The House of Lee
In December 1986 Barbara called and invited me to visit her parents' new home in Manchester. Chuck and Ann had bought a yellow Greek Revival house to be closer to Ann's family.
Just as they had in West Willow, the family and their friends crammed around the oak table in the kitchen adjacent to the parlor, savoring Chuck's home-roasted coffee and fruit flan. I've visited them at Christmas and joined them for the Chicken Broil ever since. To this day, Chuck insists on greeting every female who visits with big bear hugs that lift us off our feet. "Gee, Chuck," I still tell him, "I'll know you're getting old when you no longer pick up girls."
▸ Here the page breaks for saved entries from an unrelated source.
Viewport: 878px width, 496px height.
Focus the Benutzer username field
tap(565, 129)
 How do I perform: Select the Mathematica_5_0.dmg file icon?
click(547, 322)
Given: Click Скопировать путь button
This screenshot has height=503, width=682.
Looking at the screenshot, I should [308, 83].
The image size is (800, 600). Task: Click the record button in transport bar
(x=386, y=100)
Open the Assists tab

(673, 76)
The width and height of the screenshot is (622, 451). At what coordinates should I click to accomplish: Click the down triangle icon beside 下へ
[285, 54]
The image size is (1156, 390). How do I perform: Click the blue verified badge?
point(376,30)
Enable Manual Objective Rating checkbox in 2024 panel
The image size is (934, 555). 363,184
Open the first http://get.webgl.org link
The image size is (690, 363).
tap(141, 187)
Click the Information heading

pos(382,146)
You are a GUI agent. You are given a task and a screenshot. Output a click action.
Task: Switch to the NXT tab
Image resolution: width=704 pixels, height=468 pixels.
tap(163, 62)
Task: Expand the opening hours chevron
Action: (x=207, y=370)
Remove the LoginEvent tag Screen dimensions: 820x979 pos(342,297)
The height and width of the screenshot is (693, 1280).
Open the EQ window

The house at Main and Washington had a history worthy of its new occupants. The Manchester Historic District Study Committee calculates the date of its initial construction as 1836 but has yet to ascertain who built it or who lived in it during the rest of the nineteenth century. William and Mary Cash lived there from 1906 to 1954 with their son and a daughter who later became a Carmelite nun. Thomas Armstrong bought and made extensive repairs to the house in 1972, adding a garage and rear wing. In 1979 he eventually sold it to Mr. and Mrs. David Cooper. Its rich history and romantic setting on the village green made it the ideal showcase for the Lees' plentiful antiques. Lying on blankets looking at the fireworks, watching Barbara's sons run in the sprinkler, listening to the concerts at the gazebo on the village green, the Lees and I deepened our relationship.